Top of Records supplied
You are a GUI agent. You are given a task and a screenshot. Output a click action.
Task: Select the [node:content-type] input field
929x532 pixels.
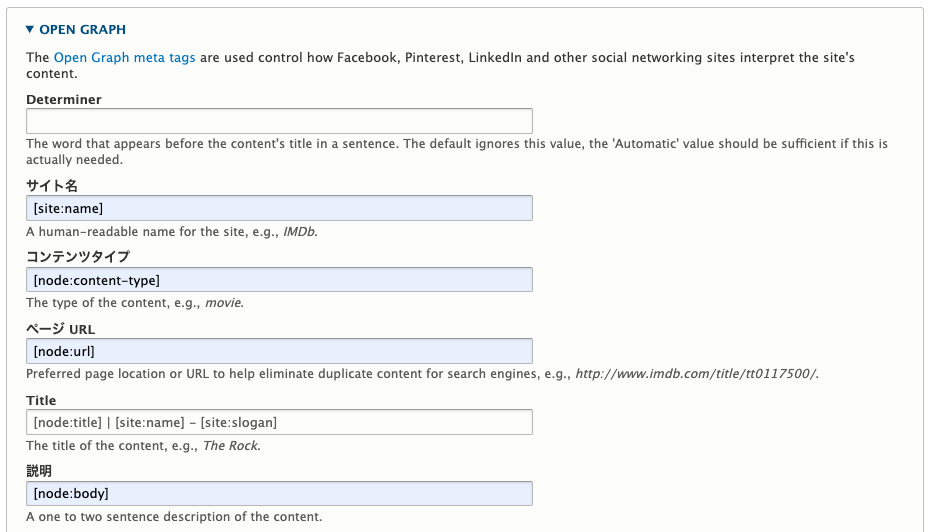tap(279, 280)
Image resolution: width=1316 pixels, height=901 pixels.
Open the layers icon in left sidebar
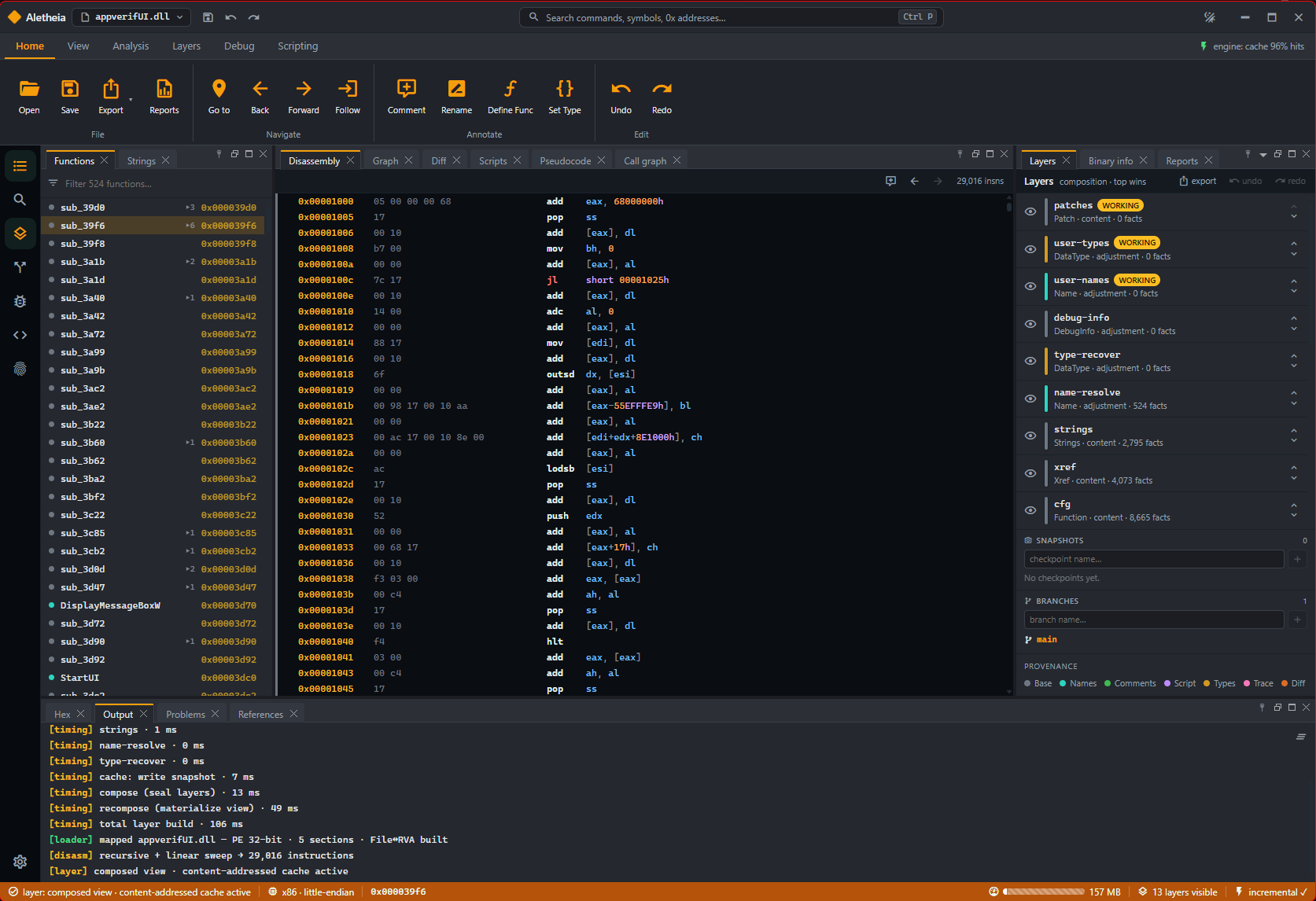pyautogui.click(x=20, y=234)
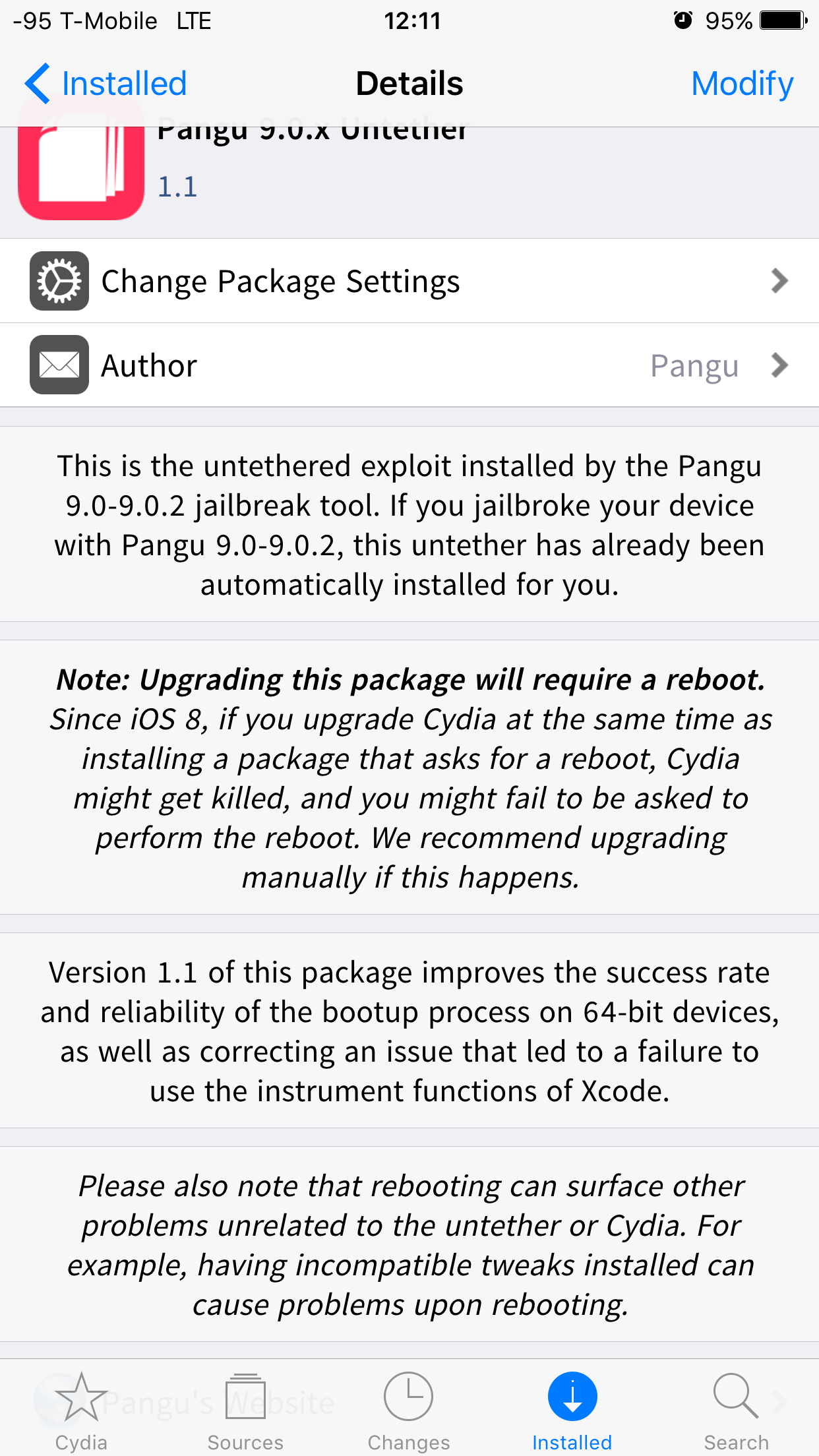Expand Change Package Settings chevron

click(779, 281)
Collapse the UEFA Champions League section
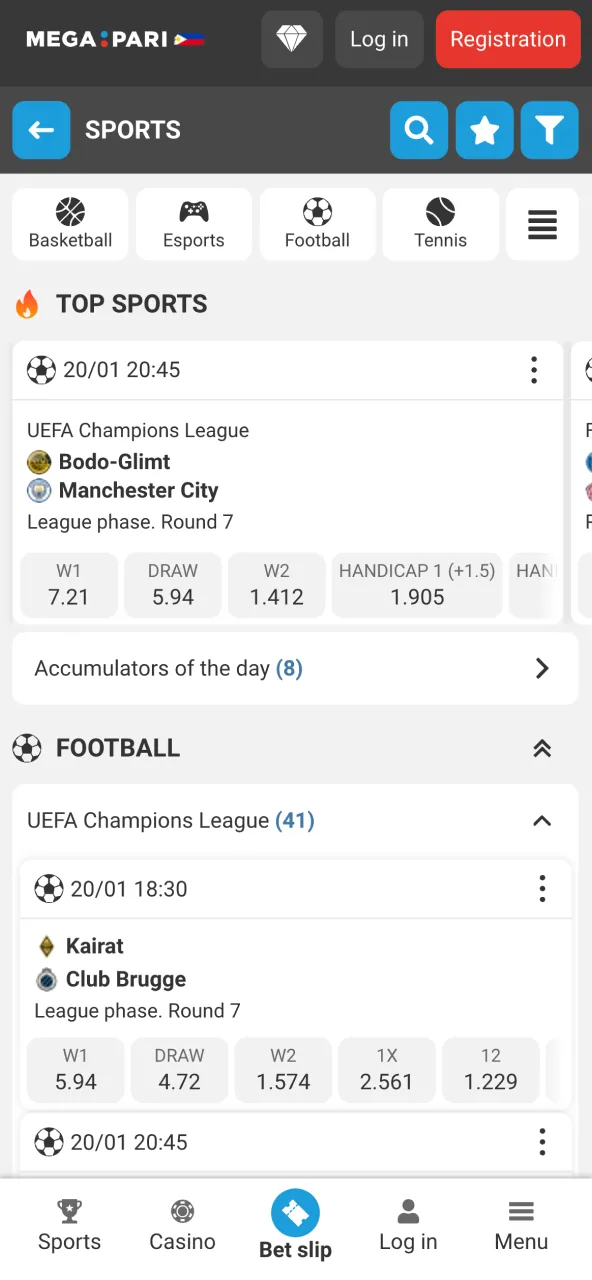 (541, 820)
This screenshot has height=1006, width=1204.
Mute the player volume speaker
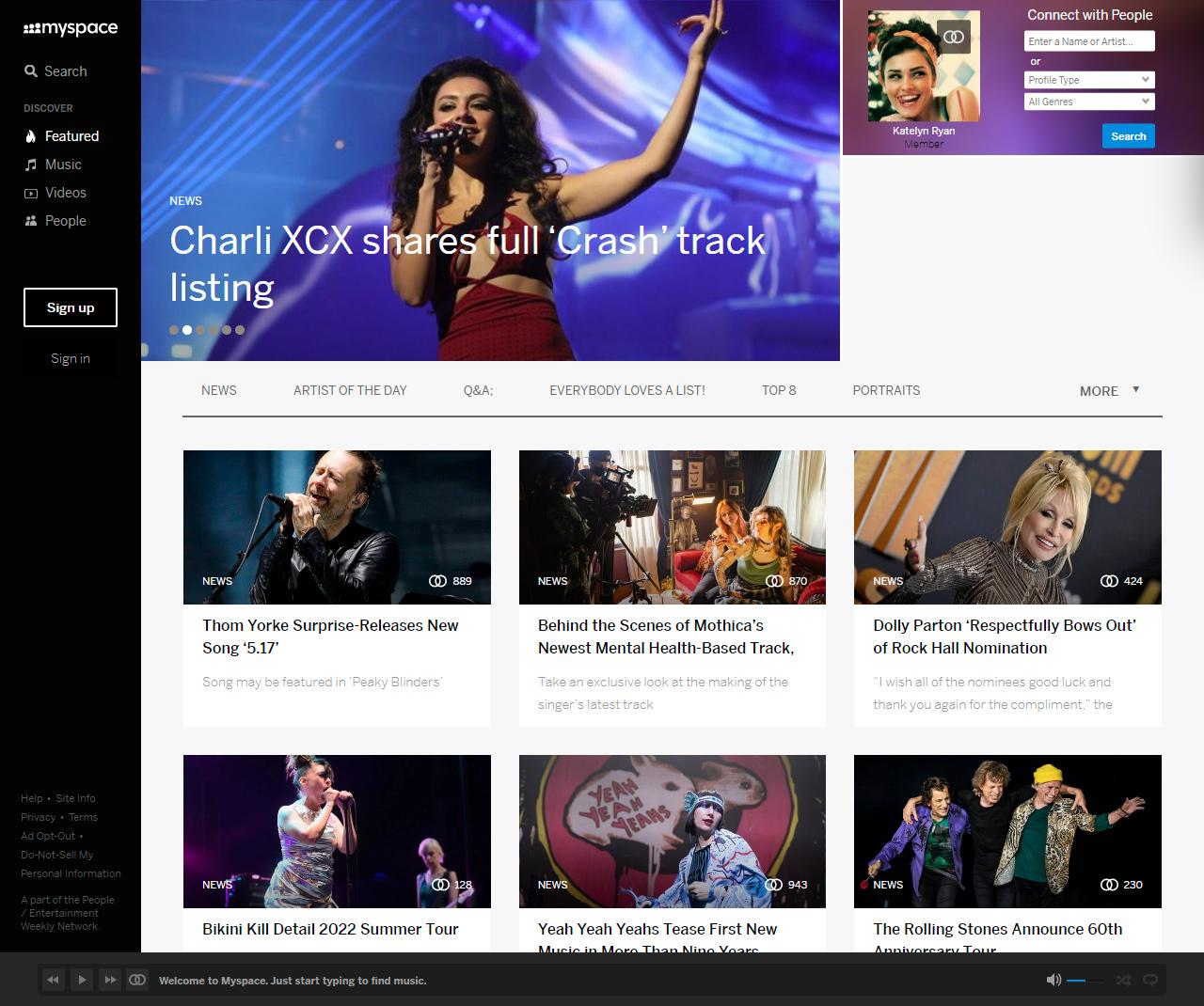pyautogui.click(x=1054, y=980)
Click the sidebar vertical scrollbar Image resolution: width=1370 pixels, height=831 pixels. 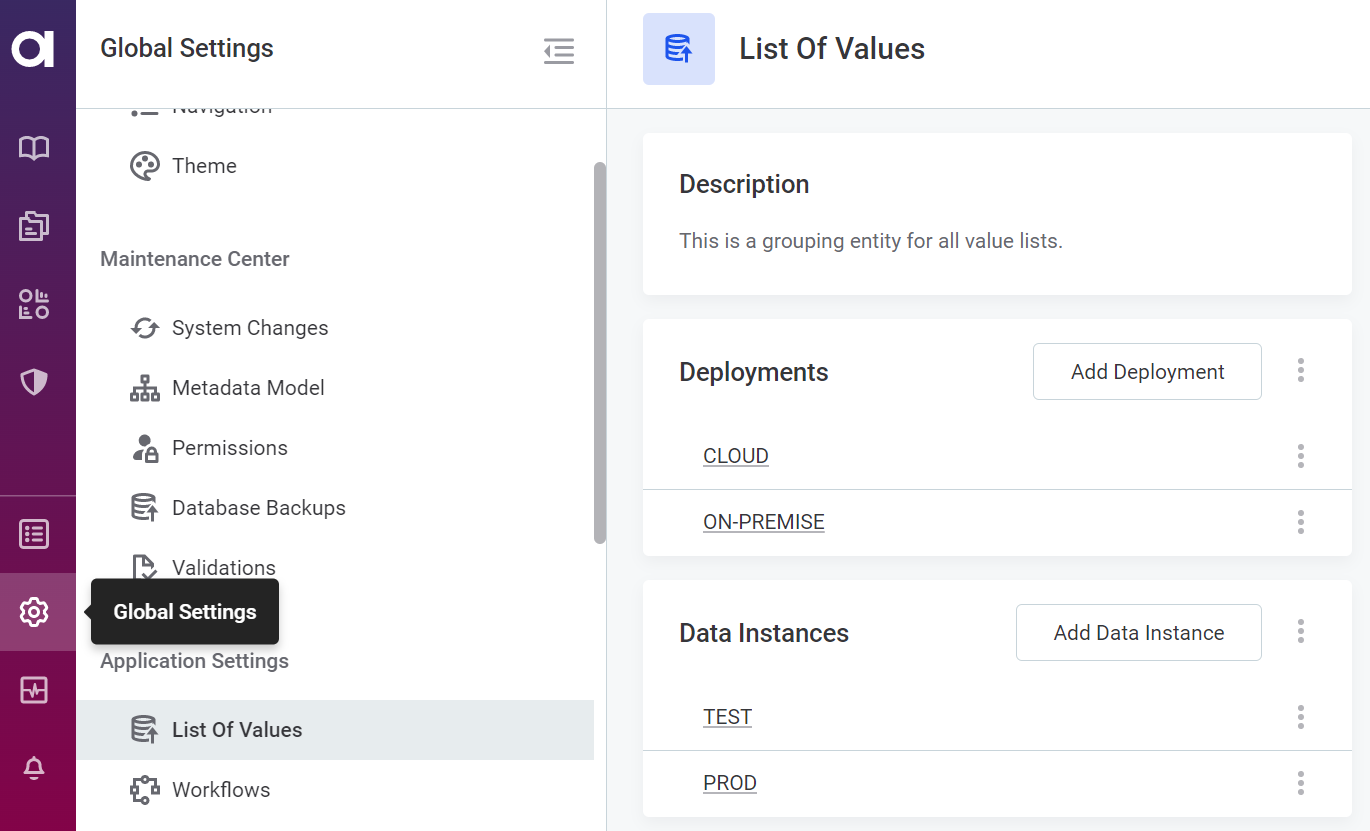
Bottom of Records supplied
**Activity**
Output the entries exactly and keep every picture out of them.

**Reply**
You are a GUI agent. You are given a task and a screenshot. Output a click action.
Task: Select the [node:content-type] input field
929x532 pixels.
tap(279, 280)
Image resolution: width=1316 pixels, height=901 pixels.
Open the layers icon in left sidebar
pyautogui.click(x=20, y=234)
Expand Change Package Settings chevron

click(779, 281)
Collapse the UEFA Champions League section
 (541, 820)
This screenshot has height=1006, width=1204.
Mute the player volume speaker
pyautogui.click(x=1054, y=980)
Click the sidebar vertical scrollbar Image resolution: width=1370 pixels, height=831 pixels. 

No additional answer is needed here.